— WORK REQUEST —
All of the records below are to be printed exactly; the pictures are to be left out.

Data extracted from a collection
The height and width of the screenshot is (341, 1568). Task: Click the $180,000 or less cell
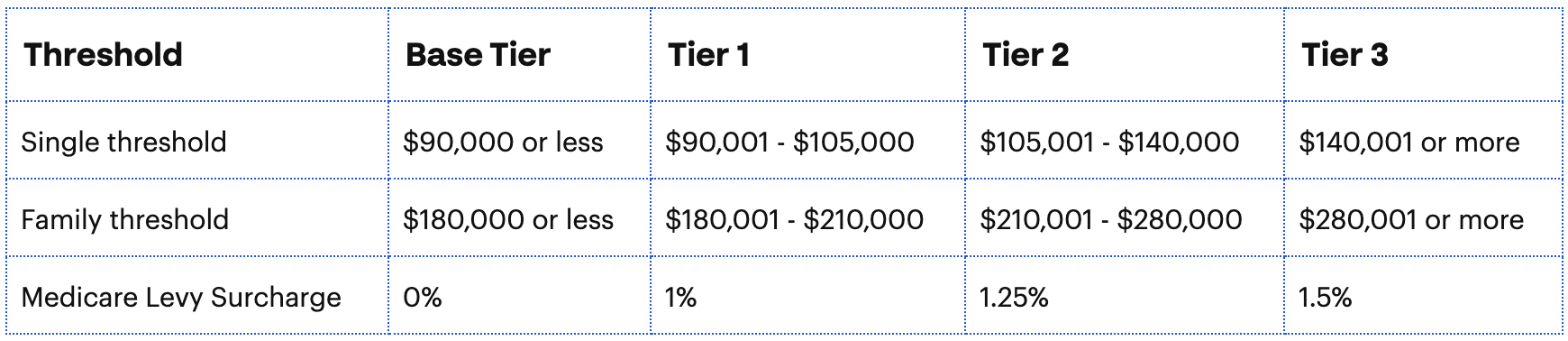520,218
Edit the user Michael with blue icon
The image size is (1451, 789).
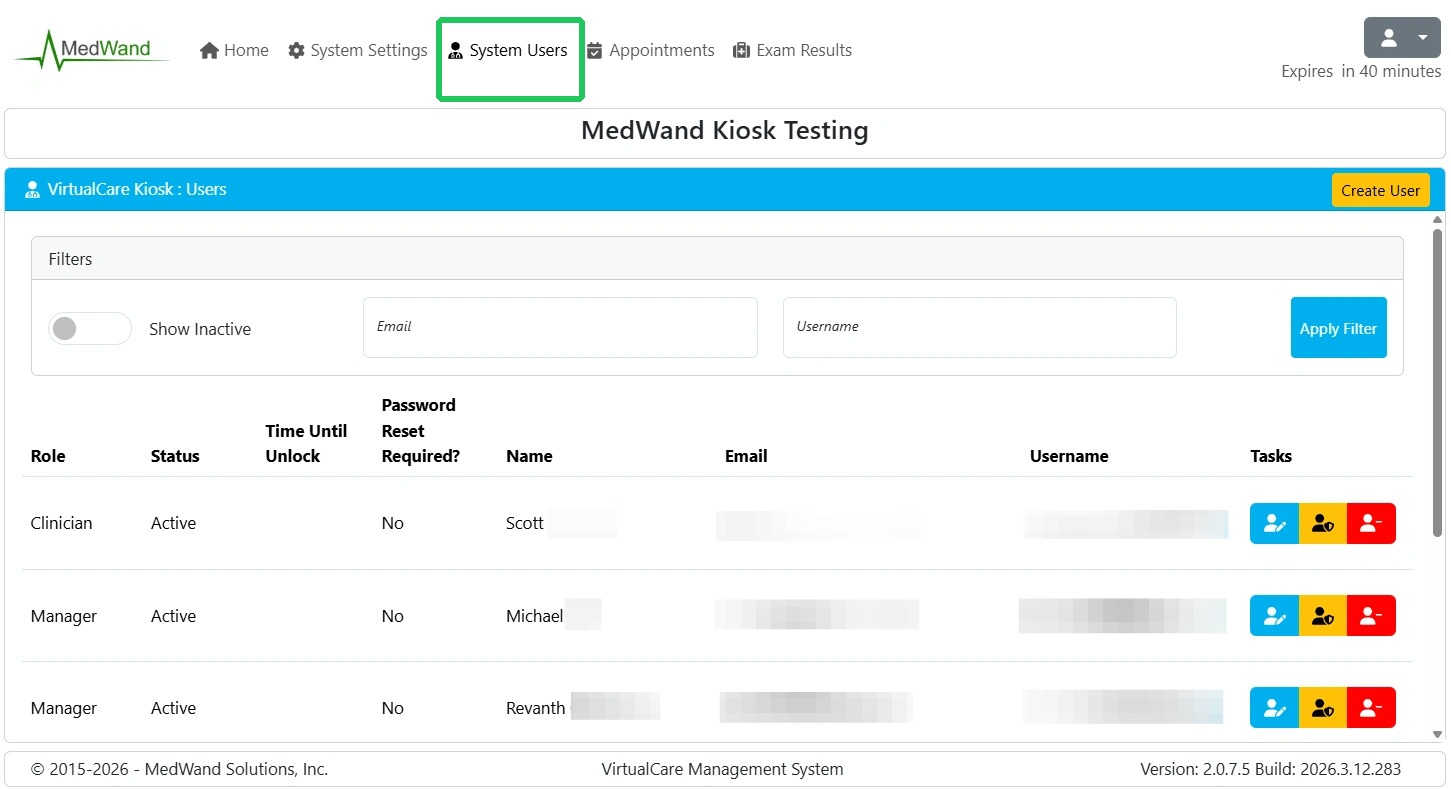[x=1274, y=616]
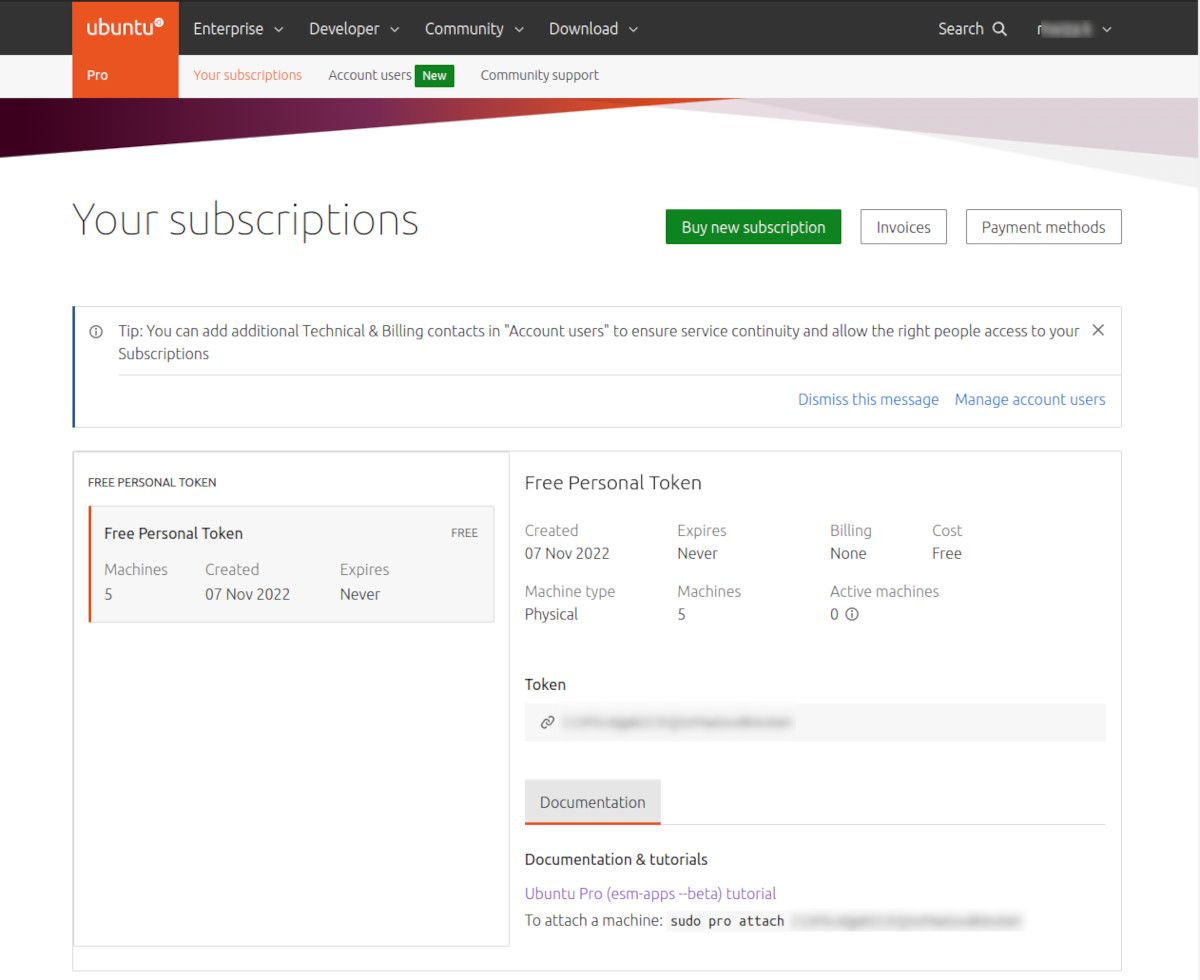1200x980 pixels.
Task: Open the Download dropdown menu
Action: pyautogui.click(x=593, y=29)
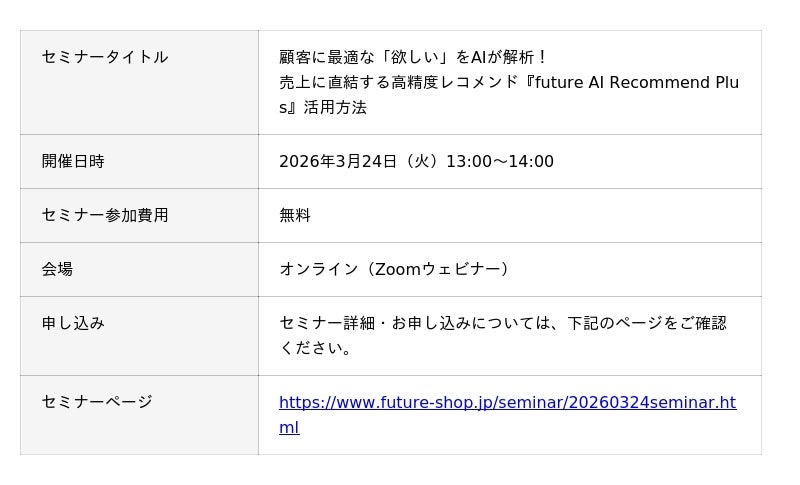Click the text 活用方法 in the title

335,107
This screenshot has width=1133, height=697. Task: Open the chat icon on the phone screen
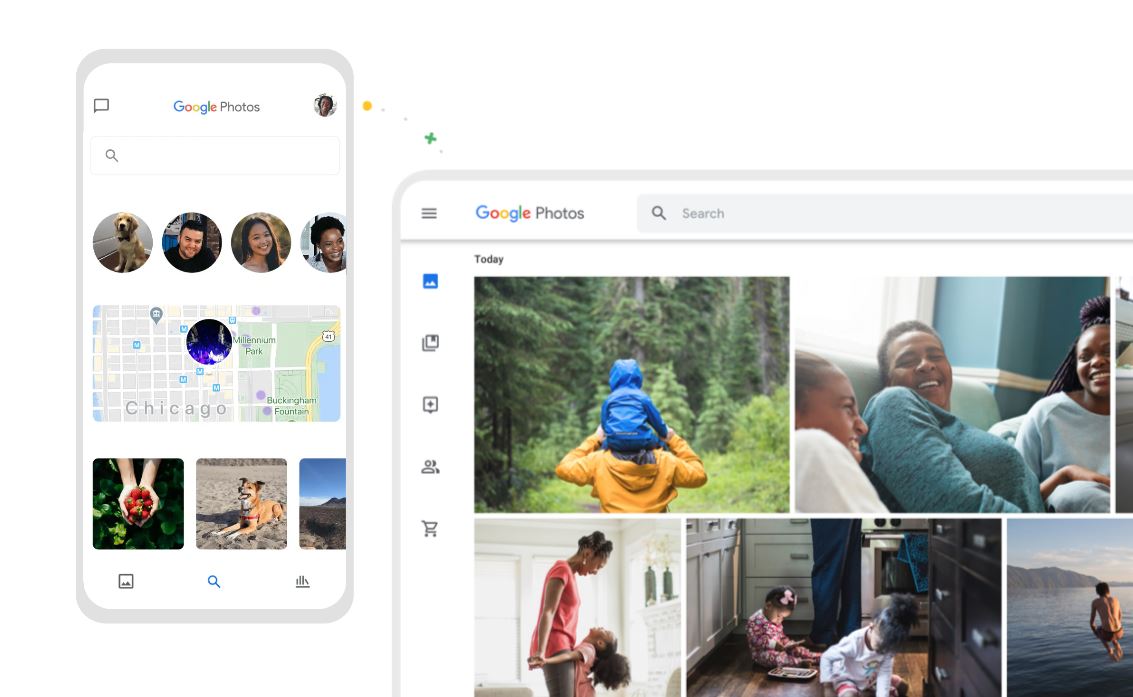point(101,105)
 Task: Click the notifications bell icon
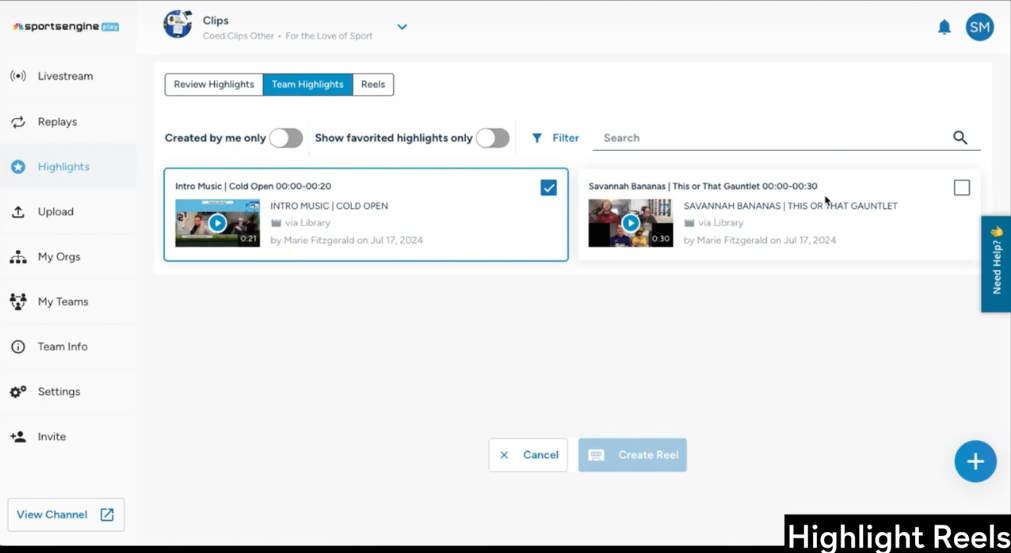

— OUTPUT FOR THIS TASK —
The height and width of the screenshot is (341, 1568). Task: Click the $180,000 or less cell
520,218
Edit the user Michael with blue icon
The image size is (1451, 789).
[x=1274, y=616]
1200x980 pixels.
Task: Open the Download dropdown menu
Action: pyautogui.click(x=593, y=29)
Click the text 活用方法 in the title

335,107
This screenshot has width=1133, height=697. Task: Open the chat icon on the phone screen
point(101,105)
 Task: Click the notifications bell icon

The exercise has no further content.